CRITICAL CONDITION – CC Water Bound
Sorti en 1997,
chez Starvin’ Artists Entertainment.
C’est un disque de la fin des années 90 qui aurait dû se perdre dans les méandres du rap sudiste de l’époque. Critical Condition, en effet, est issu du fin fond des bayous de Louisiane. Merrick « Money » Young vient de la petite ville de Morgan City, Wilfred Lee Holmes (dit Will Chill) et Tech ont grandi dans la cité toute aussi modeste de Thibodaux, et cet album, leur deuxième ou troisième, selon les sources, est sorti sur l’obscur label Starvin’ Artists Entertainment (le nom ne s’invente pas…), basé à La Nouvelle-Orléans et géré par Money. Qui plus est, tous ses membres seront incarcérés plus tard, pour diverses raisons, ce qui ne les aidera pas à faire carrière.
Cependant, sur ce disque, un détail retient l’attention : CC Water Bound est appuyé par de grands noms de la production rap sudiste, Mo B. Dick de Beats By The Pound, et surtout Pimp C d’UGK. Et le moins que l’on puisse dire, c’est que cela s’entend. Cet album est admirablement produit.
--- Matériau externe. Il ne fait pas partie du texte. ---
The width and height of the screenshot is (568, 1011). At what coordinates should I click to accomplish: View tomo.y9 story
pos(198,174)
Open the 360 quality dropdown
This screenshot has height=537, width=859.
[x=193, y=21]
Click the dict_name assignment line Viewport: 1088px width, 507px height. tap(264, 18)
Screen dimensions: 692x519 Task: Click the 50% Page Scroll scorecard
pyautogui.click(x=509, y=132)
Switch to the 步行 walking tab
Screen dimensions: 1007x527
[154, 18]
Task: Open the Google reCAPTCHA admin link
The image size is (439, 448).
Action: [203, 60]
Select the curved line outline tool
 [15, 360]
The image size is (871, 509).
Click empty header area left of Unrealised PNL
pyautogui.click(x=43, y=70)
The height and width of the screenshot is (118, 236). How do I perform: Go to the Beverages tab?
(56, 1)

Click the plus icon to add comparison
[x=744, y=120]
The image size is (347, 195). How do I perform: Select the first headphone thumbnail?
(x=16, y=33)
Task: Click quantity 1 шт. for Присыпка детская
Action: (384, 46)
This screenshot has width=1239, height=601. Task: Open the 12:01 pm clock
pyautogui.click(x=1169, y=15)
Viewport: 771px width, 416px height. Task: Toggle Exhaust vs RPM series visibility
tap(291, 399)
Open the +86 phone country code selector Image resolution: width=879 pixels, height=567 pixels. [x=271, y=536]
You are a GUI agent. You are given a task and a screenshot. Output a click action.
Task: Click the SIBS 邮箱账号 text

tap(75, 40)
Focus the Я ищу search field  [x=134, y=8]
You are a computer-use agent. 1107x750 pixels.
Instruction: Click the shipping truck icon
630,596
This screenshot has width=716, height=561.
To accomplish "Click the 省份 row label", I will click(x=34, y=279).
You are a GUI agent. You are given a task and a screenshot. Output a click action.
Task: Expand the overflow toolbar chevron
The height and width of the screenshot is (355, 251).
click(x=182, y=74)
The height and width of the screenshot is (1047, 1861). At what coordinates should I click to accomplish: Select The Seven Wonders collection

Pour habiller ce gangsta rap excessif typique de la Louisiane, les beatmakers ont mis les bouchées doubles. Secondés par les scratches du DJ de Lafayette Dolby D, ils jouent de sons qui sentent bon le funk avec leurs guitares et orgues poisseuses. Et ils n’ont pas peur de la mélodie, comme quand Mo B. Dick déploie son chant sur « CC Waterbound » et la romance porno « All This Dick ».
L’album regorge de moments mémorables, comme ce splendide « Bout 2 Go Down », décliné aussi sur le mode screwed and chopped, où Pimp C sublime la guitare d’un morceau de Curtis Mayfield, et où interviennent les raps de son camarade Bun B. Ou ce sample bien employé du « Numb » de Portishead sur « Hood Card ». Ou encore la guitare de « Playa Haters ». Et puis, in fine, le posse cut « 4 Real Nigga Posse » avec les gens du collectif étendu de Critical Condition, Aldon X & Shorty. Tout ici fait de CC Water Bound, avec son ambiance aussi moite que le climat suffocant de la Louisiane, un semi-classique perdu de ce qu’on appelait alors le Dirty South.